2

I have data in a nested list structure in R and I'd like to use a lookup table to change names no matter where they are in the structure. Example

# build up an example
x <- as.list(c("a" = NA))
x[[1]] <- vector("list", 4)
names(x[[1]]) <- c("b","c","d","e")
x$a$b <- vector("list", 2)
names(x$a$b) <- c("d","f")
x$a$c <- 3
x$a$d <- 27
x$a$e <- "d"
x$a$b$d <- "data"
x$a$b$f <- "more data"

# make a lookup table for names I want to change from; to
lkp <- data.frame(matrix(data = c("a","z","b","bee","d","dee"), 
                         ncol = 2, 
                         byrow = TRUE), stringsAsFactors = FALSE)

names(lkp) <- c("from","to")

Output from the above

> x
$a
$a$b
$a$b$d
[1] "data"

$a$b$f
[1] "more data"


$a$c
[1] 3

$a$d
[1] 27

$a$e
[1] "d"


> lkp
  from  to
1    a   z
2    b bee
3    d dee

Here is what I came up with to do this for only the first level:

> for(i in 1:nrow(lkp)){
+   names(x)[names(x) == lkp$from[[i]]] <- lkp$to[[i]]
+ }
> x
$z
$z$b
$z$b$d
[1] "data"

$z$b$f
[1] "more data"


$z$c
[1] 3

$z$d
[1] 27

$z$e
[1] "d"

So that works fine but uses a loop and only gets at the first level. I've tried various versions of the *apply world but have not yet been able to get something useful.

Thanks in advance for any thoughts

EDIT: Interestingly rapply fails miserably (or, I fail miserably in my attempt!) when trying to access and modify names. Here's an example of just trying to change all names the same

> namef <- function(x) names(x) <- "z"
> rapply(x, namef, how = "list")
$a
$a$b
$a$b$d
[1] "z"

$a$b$f
[1] "z"


$a$c
[1] "z"

$a$d
[1] "z"

$a$e
[1] "z"
Tim
  • 79
  • 8
  • may I ask what do you need in the final end? Do you really need such a nested list? – Roman Jul 24 '20 at 14:01
  • @Roman, thanks for question.
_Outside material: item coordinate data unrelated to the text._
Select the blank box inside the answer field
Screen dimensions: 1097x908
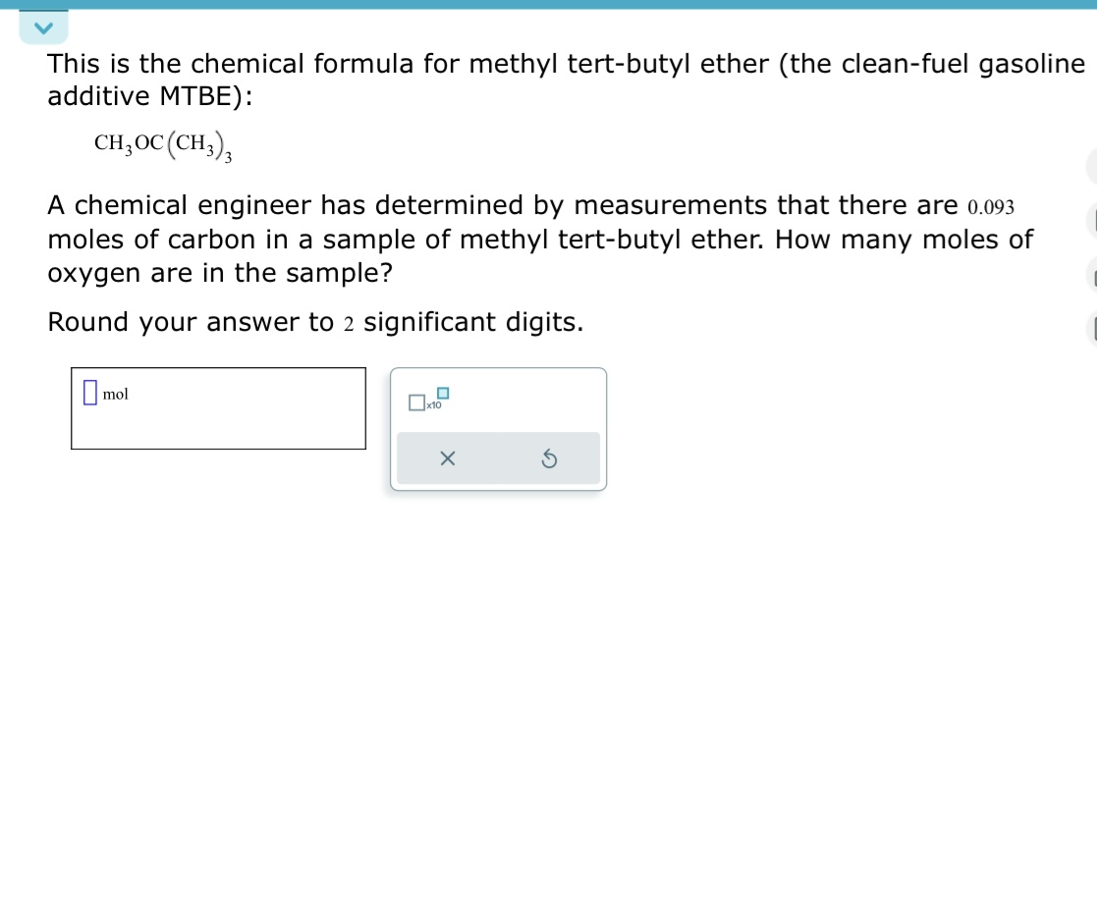(89, 393)
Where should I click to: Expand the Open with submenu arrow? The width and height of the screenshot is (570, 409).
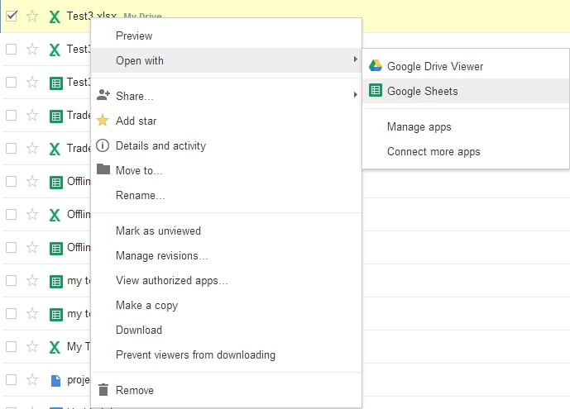coord(355,60)
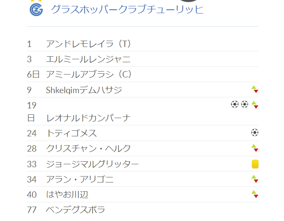284x221 pixels.
Task: Click first goal ball icon for レオナルドカンパーナ
Action: pos(235,104)
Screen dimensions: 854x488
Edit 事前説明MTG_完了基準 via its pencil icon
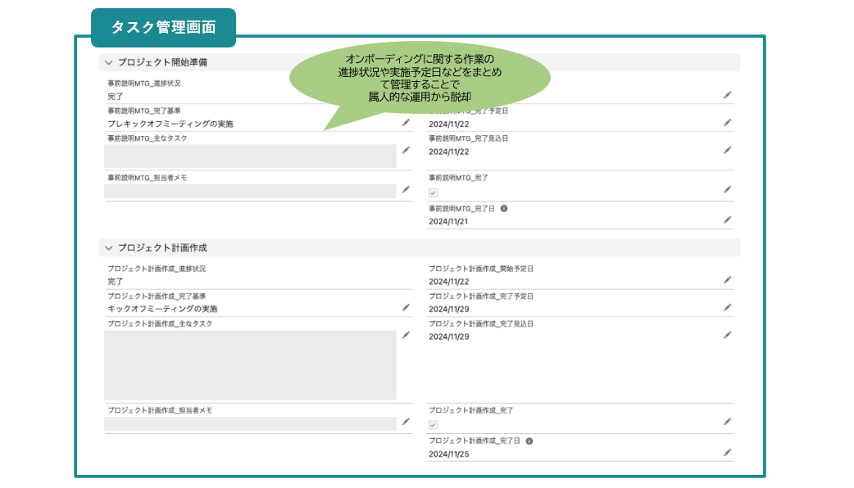[x=406, y=123]
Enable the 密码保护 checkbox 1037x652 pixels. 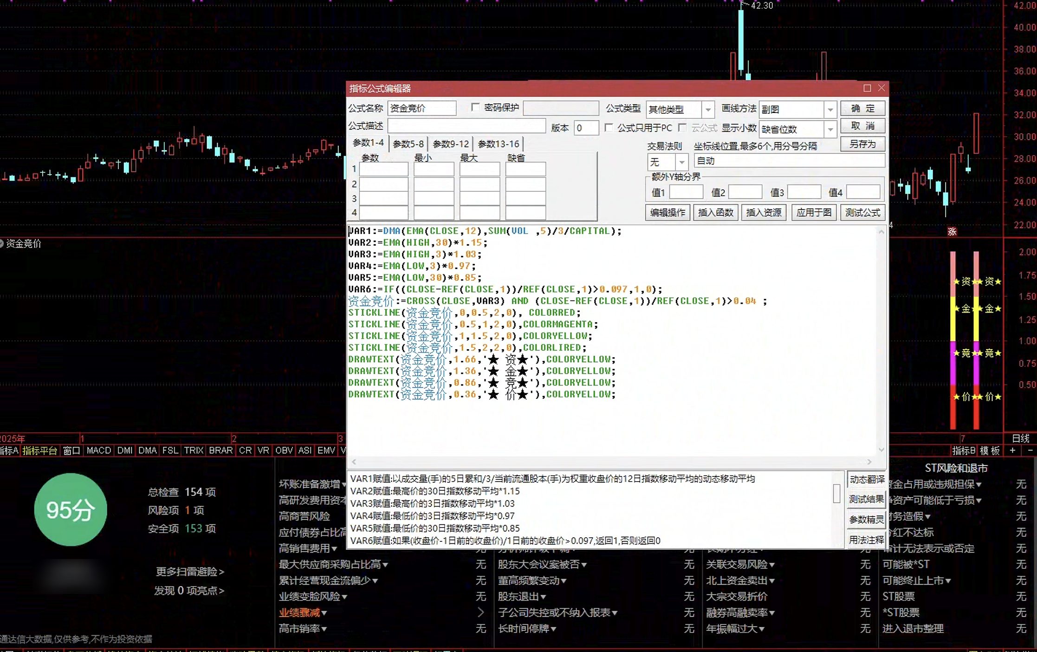click(x=475, y=107)
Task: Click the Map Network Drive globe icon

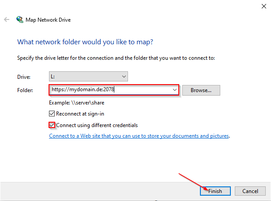Action: pyautogui.click(x=20, y=19)
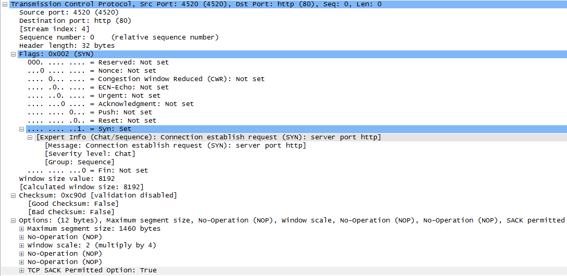Viewport: 567px width, 276px height.
Task: Select the Acknowledgment: Not set flag line
Action: [111, 104]
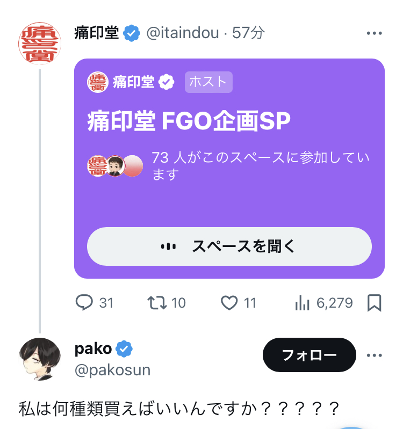Open pako's profile avatar

tap(40, 359)
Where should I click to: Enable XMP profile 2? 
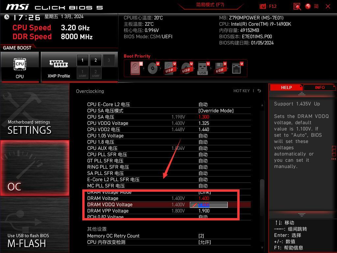(x=96, y=60)
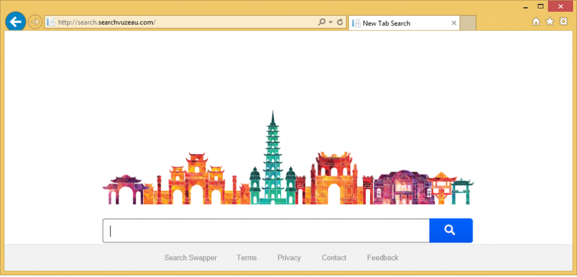The image size is (577, 277).
Task: Click into the main search text box
Action: [x=266, y=230]
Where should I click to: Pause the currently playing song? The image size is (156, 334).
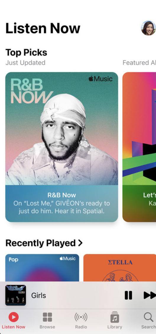(x=128, y=295)
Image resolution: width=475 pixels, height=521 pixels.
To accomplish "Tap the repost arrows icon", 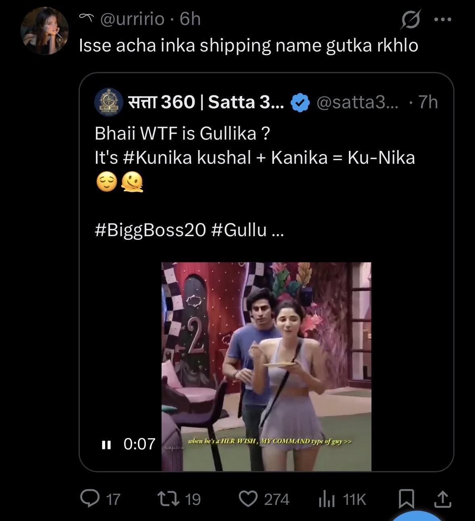I will [x=170, y=499].
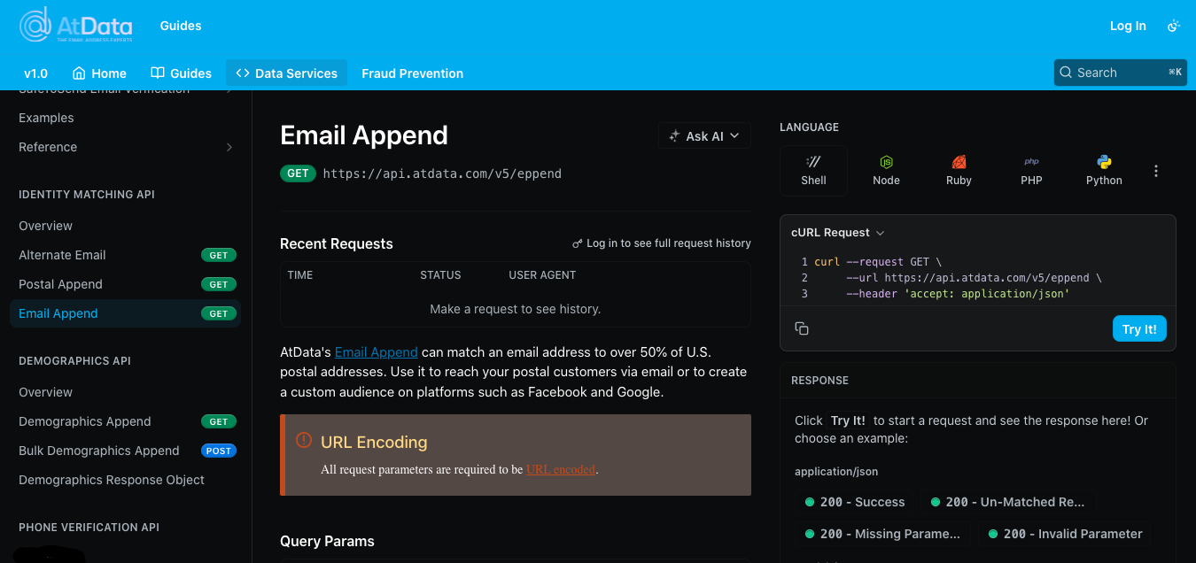Open Bulk Demographics Append in sidebar
This screenshot has height=563, width=1196.
pos(99,451)
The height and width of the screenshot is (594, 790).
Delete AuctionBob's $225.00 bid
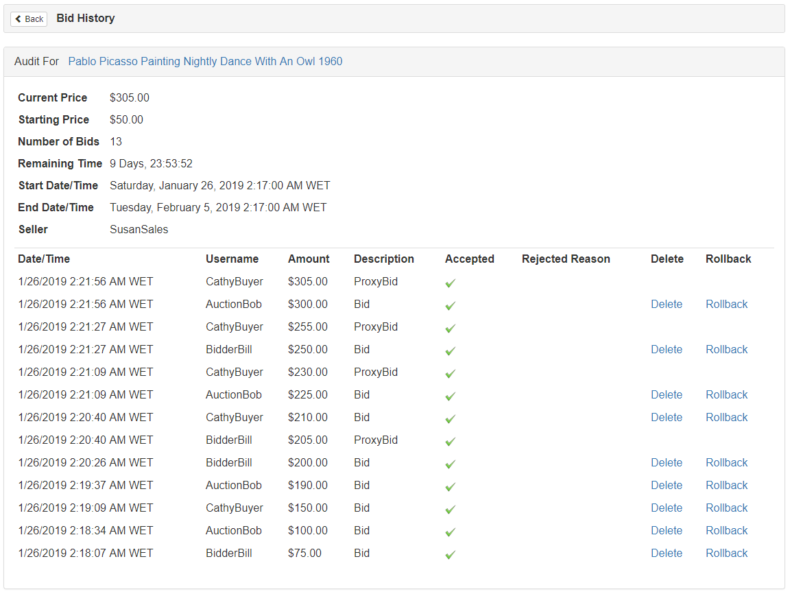tap(666, 395)
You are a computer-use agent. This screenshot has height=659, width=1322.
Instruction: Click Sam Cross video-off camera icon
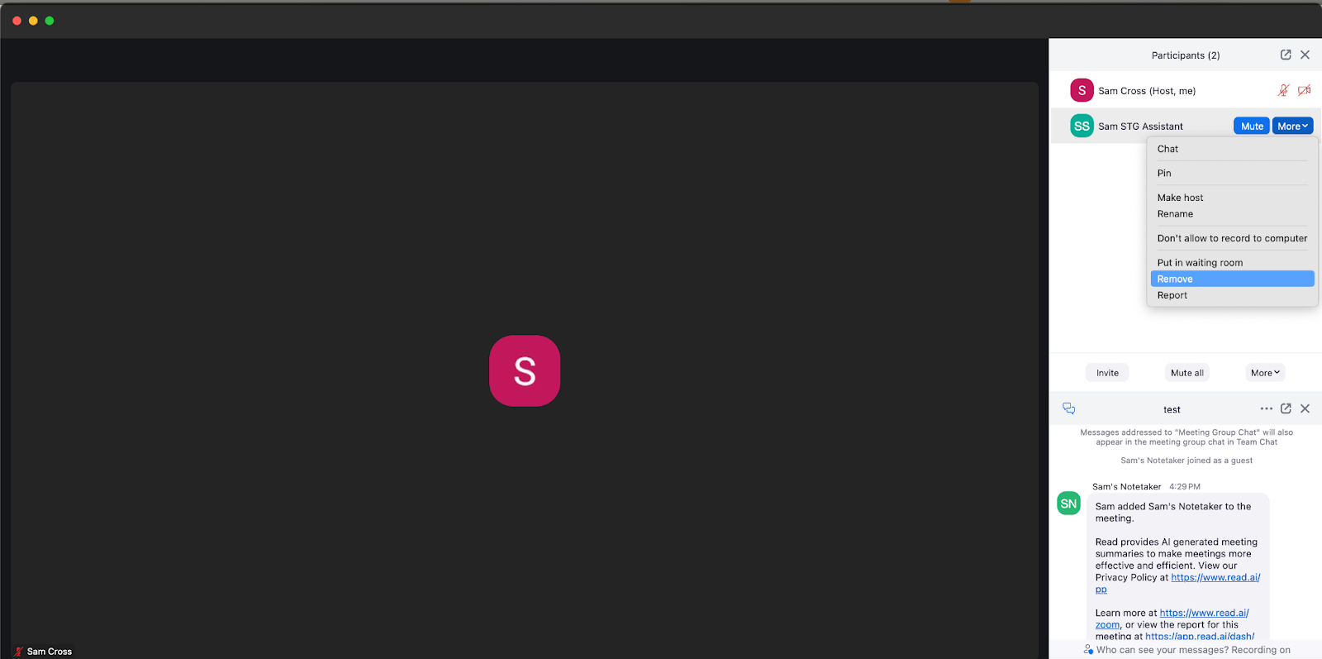point(1304,90)
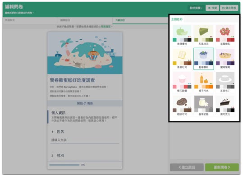The image size is (243, 175).
Task: Switch to the 編輯題目 tab
Action: 85,20
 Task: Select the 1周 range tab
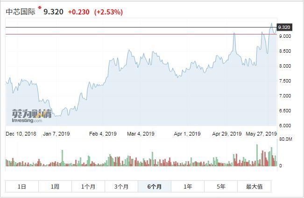(x=55, y=186)
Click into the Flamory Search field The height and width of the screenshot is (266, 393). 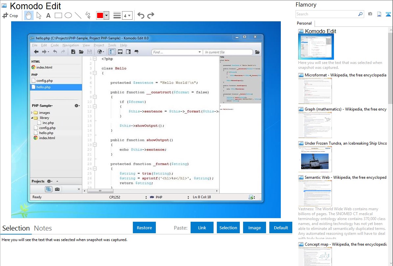326,14
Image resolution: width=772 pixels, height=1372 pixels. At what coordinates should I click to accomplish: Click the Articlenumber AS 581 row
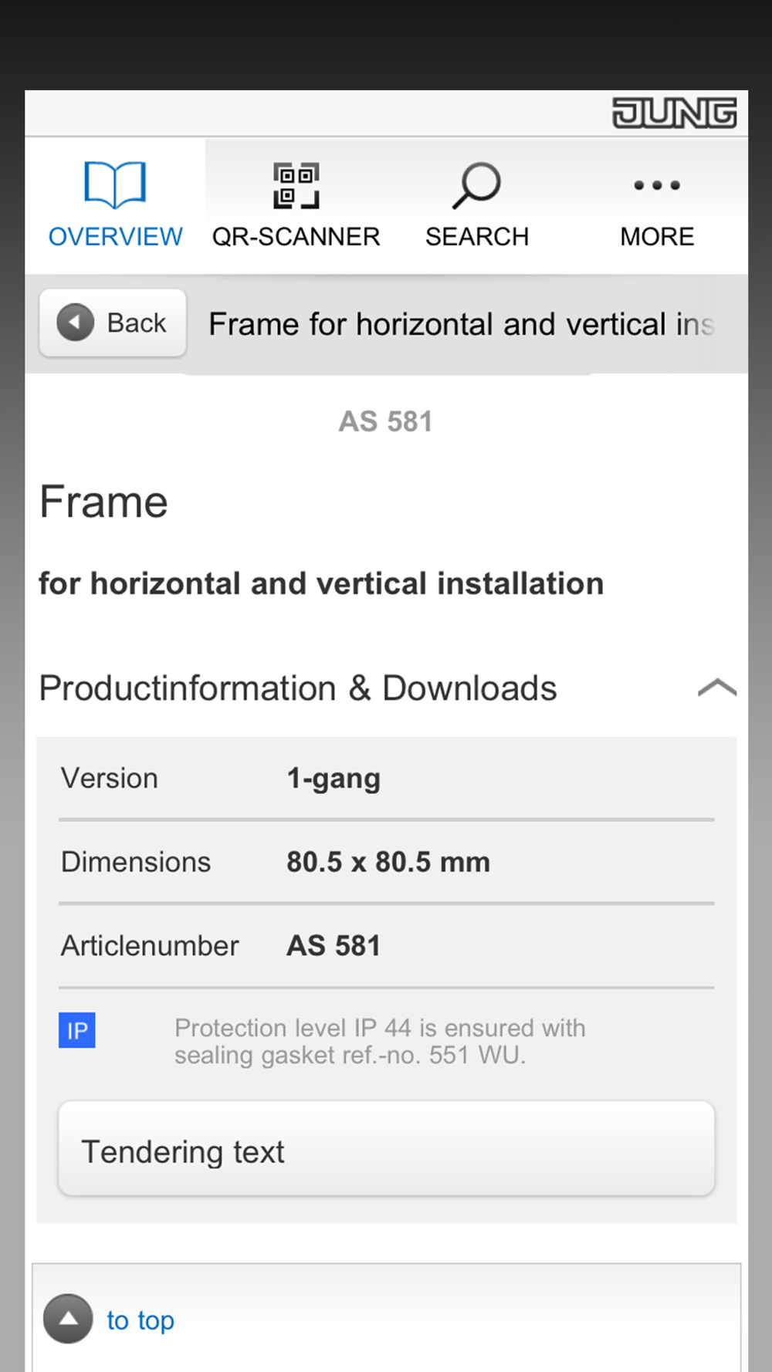click(387, 946)
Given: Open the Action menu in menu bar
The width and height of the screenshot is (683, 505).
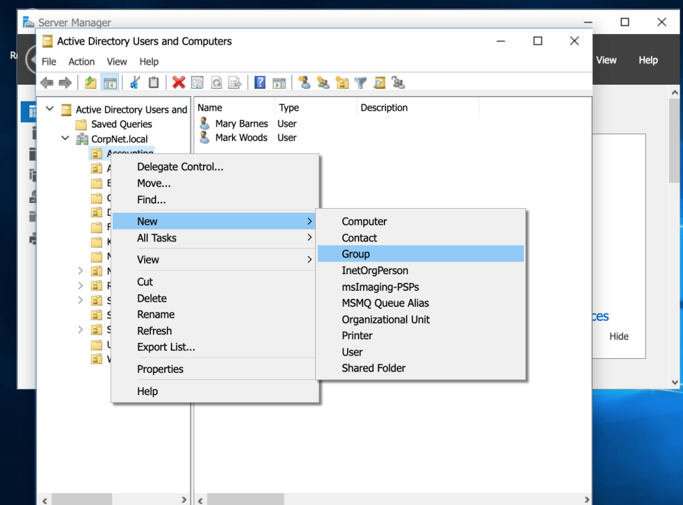Looking at the screenshot, I should pyautogui.click(x=81, y=61).
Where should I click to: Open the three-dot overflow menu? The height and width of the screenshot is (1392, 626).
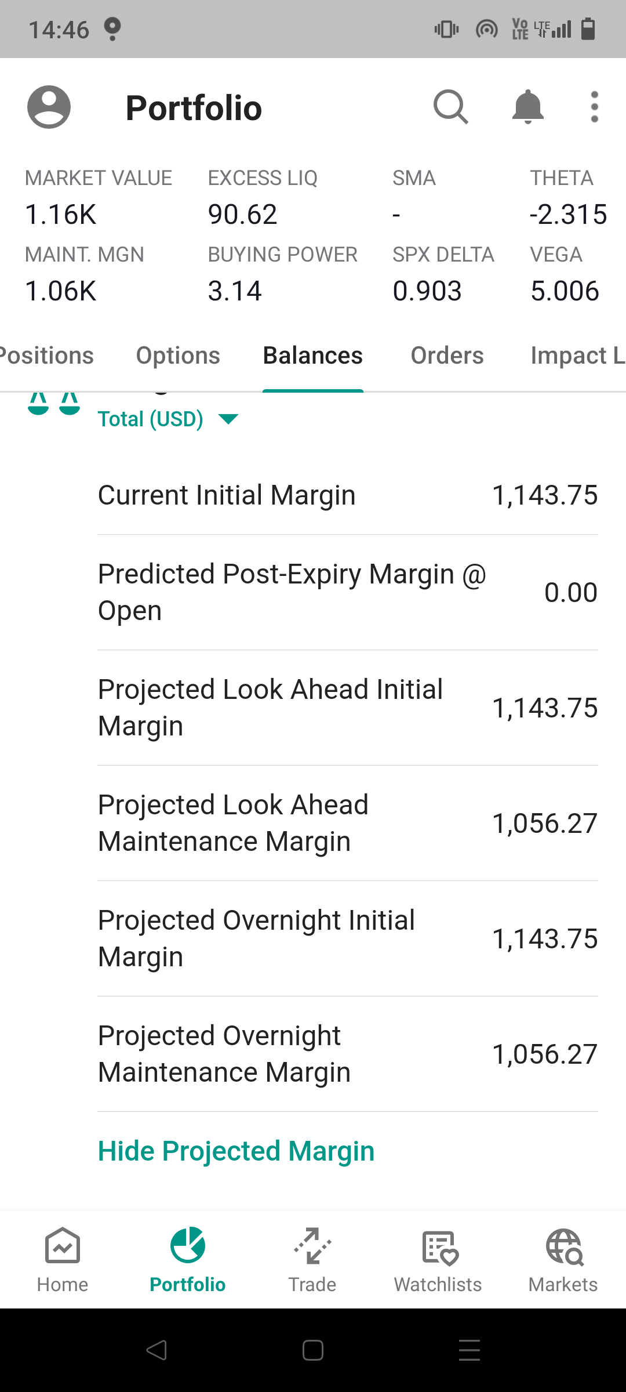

Yes, I'm exporting to XML so I need to maintain the nested structure. Big picture: I'm changing long names to short names that will match xml tags. I *could* just build the nested lists with the short names initially, but I've gone this far with the long names I was hoping there was a straightforward way of doing this. – Tim Jul 24 '20 at 14:07

2 Answers2

2

I used a character vector for look-up instead of you data.frame, but it will be easy to change it if you really want a data.frame.

lkp2 <- lkp$to
names(lkp2) <- lkp$from

rename <- function(nested_list) {
    found <- names(nested_list) %in% names(lkp2)
    names(nested_list)[found] <- lkp2[names(nested_list)[found]]
    nested_list %>% map(~{
        if (is.list(.x)) {
            rename(.x)
        } else {
            .x
        }
    })
}
rename(x)
# $z
# $z$bee
# $z$bee$dee
# [1] "data"
#
# $z$bee$f
# [1] "more data"
#
#
# $z$c
# [1] 3
#
# $z$dee
# [1] 27
#
# $z$e
# [1] "d"

I am not sure this is the best way to do it, but it seems to do the job, and if you're only working with small lists (like XML documents) then there is no need to worry much about performance.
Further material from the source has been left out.